> _Work instructions_:
Transcribe the listing below word for word, starting at its first line and ending after the line that contains "Image resolution: width=868".

────────────────────

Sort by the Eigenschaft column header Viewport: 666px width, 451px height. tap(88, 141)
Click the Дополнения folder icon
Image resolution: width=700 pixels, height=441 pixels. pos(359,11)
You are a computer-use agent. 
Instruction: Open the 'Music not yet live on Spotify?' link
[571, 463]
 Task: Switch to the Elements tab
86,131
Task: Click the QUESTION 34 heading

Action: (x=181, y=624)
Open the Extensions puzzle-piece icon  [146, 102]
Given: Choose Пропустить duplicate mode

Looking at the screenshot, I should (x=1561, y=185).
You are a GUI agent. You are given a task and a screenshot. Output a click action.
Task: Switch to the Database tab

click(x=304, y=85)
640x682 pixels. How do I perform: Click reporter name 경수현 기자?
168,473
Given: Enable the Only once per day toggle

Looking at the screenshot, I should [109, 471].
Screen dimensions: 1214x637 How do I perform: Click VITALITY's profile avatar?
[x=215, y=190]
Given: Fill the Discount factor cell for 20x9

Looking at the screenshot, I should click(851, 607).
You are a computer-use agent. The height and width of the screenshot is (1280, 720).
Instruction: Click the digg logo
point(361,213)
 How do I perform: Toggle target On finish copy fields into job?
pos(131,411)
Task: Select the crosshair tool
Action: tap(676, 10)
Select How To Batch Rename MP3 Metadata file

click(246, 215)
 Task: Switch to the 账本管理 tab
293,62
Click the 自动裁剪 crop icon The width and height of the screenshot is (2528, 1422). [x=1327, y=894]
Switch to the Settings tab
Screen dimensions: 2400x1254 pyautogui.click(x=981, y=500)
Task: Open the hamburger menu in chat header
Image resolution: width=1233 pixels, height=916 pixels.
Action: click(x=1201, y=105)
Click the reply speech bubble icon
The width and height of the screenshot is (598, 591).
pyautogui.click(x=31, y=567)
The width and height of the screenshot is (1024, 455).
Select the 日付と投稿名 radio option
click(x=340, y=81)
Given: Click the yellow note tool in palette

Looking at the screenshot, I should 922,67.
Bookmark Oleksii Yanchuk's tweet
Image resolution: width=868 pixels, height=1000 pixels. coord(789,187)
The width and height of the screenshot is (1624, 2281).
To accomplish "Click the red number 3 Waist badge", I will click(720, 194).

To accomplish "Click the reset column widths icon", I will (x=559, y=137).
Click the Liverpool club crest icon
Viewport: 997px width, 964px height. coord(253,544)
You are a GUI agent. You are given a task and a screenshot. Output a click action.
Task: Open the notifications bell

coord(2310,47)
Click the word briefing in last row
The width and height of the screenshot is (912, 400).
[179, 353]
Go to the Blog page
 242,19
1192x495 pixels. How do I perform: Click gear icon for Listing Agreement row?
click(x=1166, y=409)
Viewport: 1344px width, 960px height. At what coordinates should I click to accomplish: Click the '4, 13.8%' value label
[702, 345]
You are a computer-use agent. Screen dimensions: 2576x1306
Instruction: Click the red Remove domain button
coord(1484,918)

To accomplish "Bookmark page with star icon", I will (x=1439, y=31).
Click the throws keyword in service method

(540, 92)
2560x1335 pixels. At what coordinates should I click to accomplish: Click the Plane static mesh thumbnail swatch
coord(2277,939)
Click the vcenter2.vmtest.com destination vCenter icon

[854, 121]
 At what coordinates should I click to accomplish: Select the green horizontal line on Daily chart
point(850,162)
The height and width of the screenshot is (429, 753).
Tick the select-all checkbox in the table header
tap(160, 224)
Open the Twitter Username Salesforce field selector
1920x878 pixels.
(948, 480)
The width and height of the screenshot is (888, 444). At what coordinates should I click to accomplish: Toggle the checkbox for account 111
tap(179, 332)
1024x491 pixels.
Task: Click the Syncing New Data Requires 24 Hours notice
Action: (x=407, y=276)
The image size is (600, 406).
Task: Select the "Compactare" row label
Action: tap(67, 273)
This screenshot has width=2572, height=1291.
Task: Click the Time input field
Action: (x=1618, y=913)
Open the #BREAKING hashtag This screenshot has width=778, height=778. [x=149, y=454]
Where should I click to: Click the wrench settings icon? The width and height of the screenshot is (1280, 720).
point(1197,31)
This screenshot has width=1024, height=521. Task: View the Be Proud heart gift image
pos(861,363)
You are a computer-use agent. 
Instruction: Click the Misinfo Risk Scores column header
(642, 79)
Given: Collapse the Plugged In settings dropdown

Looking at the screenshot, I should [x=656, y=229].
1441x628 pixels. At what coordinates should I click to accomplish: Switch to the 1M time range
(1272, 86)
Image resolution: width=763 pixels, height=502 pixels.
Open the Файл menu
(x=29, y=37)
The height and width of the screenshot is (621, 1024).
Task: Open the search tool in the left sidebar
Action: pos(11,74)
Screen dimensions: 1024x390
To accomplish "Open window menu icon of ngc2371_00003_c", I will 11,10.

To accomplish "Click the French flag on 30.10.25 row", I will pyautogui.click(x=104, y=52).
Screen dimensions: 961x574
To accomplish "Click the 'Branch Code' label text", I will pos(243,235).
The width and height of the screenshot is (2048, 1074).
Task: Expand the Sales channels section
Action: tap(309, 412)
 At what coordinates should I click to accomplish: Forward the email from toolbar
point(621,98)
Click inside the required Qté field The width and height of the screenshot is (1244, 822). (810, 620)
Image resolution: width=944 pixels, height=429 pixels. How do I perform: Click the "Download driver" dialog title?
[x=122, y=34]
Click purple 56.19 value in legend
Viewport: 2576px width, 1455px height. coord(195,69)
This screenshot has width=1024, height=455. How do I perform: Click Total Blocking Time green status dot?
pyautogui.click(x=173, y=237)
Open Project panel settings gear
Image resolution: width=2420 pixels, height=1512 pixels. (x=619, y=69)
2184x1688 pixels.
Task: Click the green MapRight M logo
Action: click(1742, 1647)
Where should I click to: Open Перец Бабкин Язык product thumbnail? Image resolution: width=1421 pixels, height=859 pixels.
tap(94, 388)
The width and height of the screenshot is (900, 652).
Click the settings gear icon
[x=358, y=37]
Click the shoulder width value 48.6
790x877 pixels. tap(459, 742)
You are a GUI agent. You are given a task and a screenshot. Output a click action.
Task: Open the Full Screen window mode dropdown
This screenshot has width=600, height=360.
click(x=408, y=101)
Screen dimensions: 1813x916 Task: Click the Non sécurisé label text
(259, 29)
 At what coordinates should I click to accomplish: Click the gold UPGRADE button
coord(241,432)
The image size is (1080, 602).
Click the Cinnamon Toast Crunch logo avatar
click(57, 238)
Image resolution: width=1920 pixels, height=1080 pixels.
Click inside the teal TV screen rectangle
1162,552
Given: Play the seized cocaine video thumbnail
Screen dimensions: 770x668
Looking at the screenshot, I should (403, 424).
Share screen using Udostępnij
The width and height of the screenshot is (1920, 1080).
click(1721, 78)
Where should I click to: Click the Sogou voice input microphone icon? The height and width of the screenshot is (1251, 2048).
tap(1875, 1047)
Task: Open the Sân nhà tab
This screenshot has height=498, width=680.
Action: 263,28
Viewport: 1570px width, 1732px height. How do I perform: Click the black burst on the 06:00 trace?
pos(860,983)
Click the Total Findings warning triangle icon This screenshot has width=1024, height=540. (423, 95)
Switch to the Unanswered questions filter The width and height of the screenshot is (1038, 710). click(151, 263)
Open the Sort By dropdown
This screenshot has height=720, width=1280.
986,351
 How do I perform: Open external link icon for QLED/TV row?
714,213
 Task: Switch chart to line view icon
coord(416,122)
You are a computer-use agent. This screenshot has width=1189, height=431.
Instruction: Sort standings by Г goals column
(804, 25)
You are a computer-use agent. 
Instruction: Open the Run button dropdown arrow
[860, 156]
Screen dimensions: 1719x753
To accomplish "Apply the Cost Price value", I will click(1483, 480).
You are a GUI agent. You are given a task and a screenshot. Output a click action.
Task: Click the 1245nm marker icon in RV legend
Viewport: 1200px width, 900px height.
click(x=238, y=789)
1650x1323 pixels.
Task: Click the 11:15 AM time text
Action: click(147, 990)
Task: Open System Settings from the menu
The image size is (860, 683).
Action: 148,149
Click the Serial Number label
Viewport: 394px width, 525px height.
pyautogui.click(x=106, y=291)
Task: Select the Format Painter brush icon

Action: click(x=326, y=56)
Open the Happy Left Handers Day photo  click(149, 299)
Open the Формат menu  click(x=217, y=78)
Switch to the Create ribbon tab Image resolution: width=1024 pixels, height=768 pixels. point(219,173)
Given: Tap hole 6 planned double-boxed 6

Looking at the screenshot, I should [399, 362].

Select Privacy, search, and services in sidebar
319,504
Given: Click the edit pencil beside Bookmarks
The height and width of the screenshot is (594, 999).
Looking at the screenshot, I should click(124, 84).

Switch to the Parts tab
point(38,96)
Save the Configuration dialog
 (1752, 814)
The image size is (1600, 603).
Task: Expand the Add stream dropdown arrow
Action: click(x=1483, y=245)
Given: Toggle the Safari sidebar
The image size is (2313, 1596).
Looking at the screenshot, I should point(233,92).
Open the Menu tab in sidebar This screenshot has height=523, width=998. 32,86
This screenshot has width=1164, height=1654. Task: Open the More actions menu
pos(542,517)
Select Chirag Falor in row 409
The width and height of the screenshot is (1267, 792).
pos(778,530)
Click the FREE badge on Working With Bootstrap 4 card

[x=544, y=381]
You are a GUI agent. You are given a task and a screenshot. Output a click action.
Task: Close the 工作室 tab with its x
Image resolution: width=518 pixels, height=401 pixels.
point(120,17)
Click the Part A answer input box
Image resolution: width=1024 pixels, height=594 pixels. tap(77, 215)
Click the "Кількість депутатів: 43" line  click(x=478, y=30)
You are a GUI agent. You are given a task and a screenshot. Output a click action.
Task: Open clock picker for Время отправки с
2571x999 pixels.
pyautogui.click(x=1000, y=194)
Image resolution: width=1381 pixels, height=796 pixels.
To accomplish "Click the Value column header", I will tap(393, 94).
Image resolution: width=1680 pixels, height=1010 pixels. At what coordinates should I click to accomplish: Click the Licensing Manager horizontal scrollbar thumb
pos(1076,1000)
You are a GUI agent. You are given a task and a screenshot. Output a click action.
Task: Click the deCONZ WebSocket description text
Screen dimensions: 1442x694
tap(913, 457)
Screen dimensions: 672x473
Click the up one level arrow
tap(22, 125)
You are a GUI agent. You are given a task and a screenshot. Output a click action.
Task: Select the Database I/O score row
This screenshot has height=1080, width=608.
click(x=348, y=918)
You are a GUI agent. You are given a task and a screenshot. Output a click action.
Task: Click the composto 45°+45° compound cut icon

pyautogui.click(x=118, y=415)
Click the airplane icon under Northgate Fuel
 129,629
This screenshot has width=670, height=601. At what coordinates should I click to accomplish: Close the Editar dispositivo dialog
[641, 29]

────────────────────

> _Solution for this exercise_:
Sort by the Eigenschaft column header Viewport: 666px width, 451px height. tap(88, 141)
Click the Дополнения folder icon
Image resolution: width=700 pixels, height=441 pixels. pos(359,11)
You are a computer-use agent. 
Instruction: Open the 'Music not yet live on Spotify?' link
[571, 463]
 Task: Switch to the Elements tab
86,131
Task: Click the QUESTION 34 heading

Action: (x=181, y=624)
Open the Extensions puzzle-piece icon  [146, 102]
Given: Choose Пропустить duplicate mode

Looking at the screenshot, I should (x=1561, y=185).
You are a GUI agent. You are given a task and a screenshot. Output a click action.
Task: Switch to the Database tab

click(x=304, y=85)
640x682 pixels. How do I perform: Click reporter name 경수현 기자?
168,473
Given: Enable the Only once per day toggle

Looking at the screenshot, I should [109, 471].
Screen dimensions: 1214x637 How do I perform: Click VITALITY's profile avatar?
[x=215, y=190]
Given: Fill the Discount factor cell for 20x9

Looking at the screenshot, I should click(851, 607).
You are a computer-use agent. The height and width of the screenshot is (1280, 720).
Instruction: Click the digg logo
point(361,213)
 How do I perform: Toggle target On finish copy fields into job?
pos(131,411)
Task: Select the crosshair tool
Action: tap(676, 10)
Select How To Batch Rename MP3 Metadata file

click(246, 215)
 Task: Switch to the 账本管理 tab
293,62
Click the 自动裁剪 crop icon The width and height of the screenshot is (2528, 1422). [x=1327, y=894]
Switch to the Settings tab
Screen dimensions: 2400x1254 pyautogui.click(x=981, y=500)
Task: Open the hamburger menu in chat header
Image resolution: width=1233 pixels, height=916 pixels.
Action: click(x=1201, y=105)
Click the reply speech bubble icon
The width and height of the screenshot is (598, 591).
pyautogui.click(x=31, y=567)
The width and height of the screenshot is (1024, 455).
Select the 日付と投稿名 radio option
click(x=340, y=81)
Given: Click the yellow note tool in palette

Looking at the screenshot, I should 922,67.
Bookmark Oleksii Yanchuk's tweet
Image resolution: width=868 pixels, height=1000 pixels. coord(789,187)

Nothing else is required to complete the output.